Con el paso del tiempo llega esa segunda juventud para muchas mujeres y hombres que ya, con un mayor conocimiento de la vida, textura y cuerpo del vino se decantan por los crianzas, llenos de matices complejos que se diferencian de la fogosidad de los vinos jóvenes.
Transcurren los años y hacen aparición las canas, síntoma inequívoco de que las personas han dejado atrás su juventud. Al mismo tiempo se transforma nuestro gusto vinícola tras alcanzar una madurez considerable. Un ecuador vital. Las personas se vuelven más exigentes. Buscan la felicidad a través de la tranquilidad que les ha otorgado la experiencia. Saben lo que quieren, son ordenados y equilibrados. Eligen, por supuesto, vinos reservas. Son inconformistas, no vale cualquier vino joven o crianza. A estas alturas el que no aprecie una buena uva será difícil que lo haga ya hasta su epitafio. Ahora eligen las variedades que han estado un año al menos en barrica de roble y 2 años más en botella.
Dejando atrás la mediana edad, llega el inicio de la vejez. Hombre y mujeres son los guardianes de la sabiduría, la voz de la experiencia. Ellos mismos son puros reservas. Han entrado en una fase de extrema selección. Consumen vinos colmados de matices, buscan la sorpresa, porque ya pocos sabores les pueden sorprender. Como mínimo sus paladares solo admiten los vinos guardados con recelo durante al menos 2 años en barrica de roble y 3 más en botella. Obviamente, llegados a esta fase, los catadores o los amantes de la vid son buenos consejeros, ideales para seleccionar las más exitosas cosechas.

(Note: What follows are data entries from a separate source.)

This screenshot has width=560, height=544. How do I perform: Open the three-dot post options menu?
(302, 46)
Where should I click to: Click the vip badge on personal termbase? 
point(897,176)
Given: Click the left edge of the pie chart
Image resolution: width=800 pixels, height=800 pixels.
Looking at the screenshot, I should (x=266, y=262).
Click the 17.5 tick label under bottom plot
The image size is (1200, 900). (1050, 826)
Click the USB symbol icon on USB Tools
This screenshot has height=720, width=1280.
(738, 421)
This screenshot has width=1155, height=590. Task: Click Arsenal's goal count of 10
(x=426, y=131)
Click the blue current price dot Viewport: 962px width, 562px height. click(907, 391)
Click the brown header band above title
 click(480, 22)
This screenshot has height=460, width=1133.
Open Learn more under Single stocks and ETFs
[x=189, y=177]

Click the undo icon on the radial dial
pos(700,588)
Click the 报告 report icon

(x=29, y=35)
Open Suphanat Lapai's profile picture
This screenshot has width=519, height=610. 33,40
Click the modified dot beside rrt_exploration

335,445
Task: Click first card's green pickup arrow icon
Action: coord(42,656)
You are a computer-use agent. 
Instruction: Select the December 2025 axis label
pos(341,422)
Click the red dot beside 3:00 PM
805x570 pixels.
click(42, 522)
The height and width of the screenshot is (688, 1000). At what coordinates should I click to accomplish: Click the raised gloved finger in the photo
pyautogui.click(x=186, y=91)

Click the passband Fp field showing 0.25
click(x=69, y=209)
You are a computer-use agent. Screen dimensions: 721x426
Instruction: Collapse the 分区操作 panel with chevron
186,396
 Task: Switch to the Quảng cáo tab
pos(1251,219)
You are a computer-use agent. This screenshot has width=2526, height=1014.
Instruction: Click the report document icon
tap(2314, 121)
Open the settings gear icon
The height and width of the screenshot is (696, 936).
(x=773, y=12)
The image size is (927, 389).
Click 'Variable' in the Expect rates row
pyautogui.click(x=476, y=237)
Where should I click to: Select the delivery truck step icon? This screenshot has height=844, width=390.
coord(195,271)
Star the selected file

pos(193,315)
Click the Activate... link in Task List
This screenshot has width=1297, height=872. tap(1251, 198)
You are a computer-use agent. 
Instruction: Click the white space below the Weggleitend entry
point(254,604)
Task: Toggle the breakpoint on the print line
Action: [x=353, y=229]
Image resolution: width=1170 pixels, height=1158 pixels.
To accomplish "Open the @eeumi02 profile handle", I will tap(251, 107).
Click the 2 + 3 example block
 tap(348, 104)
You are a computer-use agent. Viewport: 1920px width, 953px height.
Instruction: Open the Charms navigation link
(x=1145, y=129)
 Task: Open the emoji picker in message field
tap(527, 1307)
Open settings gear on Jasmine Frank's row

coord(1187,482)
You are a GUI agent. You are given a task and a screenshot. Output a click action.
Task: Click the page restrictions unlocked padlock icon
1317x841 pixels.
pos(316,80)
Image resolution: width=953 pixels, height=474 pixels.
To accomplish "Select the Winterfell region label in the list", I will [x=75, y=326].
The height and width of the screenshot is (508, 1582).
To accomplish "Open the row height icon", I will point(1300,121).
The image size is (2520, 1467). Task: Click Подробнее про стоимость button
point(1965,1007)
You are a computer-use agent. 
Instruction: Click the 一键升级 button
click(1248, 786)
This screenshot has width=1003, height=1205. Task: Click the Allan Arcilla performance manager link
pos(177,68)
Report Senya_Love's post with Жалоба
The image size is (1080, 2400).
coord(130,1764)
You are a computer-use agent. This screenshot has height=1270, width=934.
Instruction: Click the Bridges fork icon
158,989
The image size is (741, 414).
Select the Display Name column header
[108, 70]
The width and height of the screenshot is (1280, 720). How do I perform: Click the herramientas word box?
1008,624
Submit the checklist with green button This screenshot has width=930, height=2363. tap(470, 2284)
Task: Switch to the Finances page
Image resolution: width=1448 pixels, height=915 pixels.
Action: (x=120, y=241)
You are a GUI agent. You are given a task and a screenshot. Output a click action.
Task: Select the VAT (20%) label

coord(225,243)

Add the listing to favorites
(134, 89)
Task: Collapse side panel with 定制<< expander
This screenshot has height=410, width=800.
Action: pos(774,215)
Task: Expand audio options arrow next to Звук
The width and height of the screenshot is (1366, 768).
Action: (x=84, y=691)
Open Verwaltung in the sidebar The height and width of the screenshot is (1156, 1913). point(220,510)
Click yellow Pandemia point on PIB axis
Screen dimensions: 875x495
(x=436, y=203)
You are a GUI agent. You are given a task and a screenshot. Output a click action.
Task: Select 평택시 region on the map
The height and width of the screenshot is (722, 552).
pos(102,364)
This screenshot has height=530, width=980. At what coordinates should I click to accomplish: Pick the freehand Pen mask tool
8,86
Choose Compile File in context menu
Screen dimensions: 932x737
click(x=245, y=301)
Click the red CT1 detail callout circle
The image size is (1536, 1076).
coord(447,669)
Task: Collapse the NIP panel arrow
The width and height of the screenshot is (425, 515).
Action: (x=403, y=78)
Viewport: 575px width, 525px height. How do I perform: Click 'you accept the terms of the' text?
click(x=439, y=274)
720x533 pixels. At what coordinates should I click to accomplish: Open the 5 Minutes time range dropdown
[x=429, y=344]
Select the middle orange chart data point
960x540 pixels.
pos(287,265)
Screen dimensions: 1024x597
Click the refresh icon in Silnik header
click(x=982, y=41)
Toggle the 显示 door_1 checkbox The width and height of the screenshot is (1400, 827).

Las teorías que asocian el sabor afrutado con la juventud de las personas y la complejidad del vino con la avanzada edad son eso mismo, teorías. Aunque, por otra parte, encontrar a un joven degustando un gran reserva es algo inusual.
También entran otras variables socioeconómicas que apoyan estas conjeturas. No todos los majares que han evolucionado en barrica durante años están al alcance de todos los bolsillos, sobre todo de los recién emancipados.
Al margen de estos estudios y razonamientos hay una pauta universal: un vino bueno será saboreado por cualquier persona del mismo modo que un buen film es capaz de atrapar al más necio cinéfilo de los mortales.
Del mismo modo, apreciar la calidad de la uva no es proceso de un día. Conocer las cualidades de las mencía, merenzao, brancellao o sousón lleva su tiempo. Por tanto, la edad, como en la vida en general, es importante a la hora de juzgar un buen vino.
Los milenarios socalcos de la Ribeira Sacra esconden todos estos tipos de uvas. Ofrecen diversos atractivos para según qué edades.
Por otra parte, como sucede en la vida misma, para quebrar esta teoría de la evolución vitícola siempre existe la excepción que confirme la regla. Conocer a un imberbe experto en reservas es posible o a un experto y maduro catador amante de los vinos jóvenes es posible. Aunque, si tuvieran que apostar, háganle caso a sus mayores.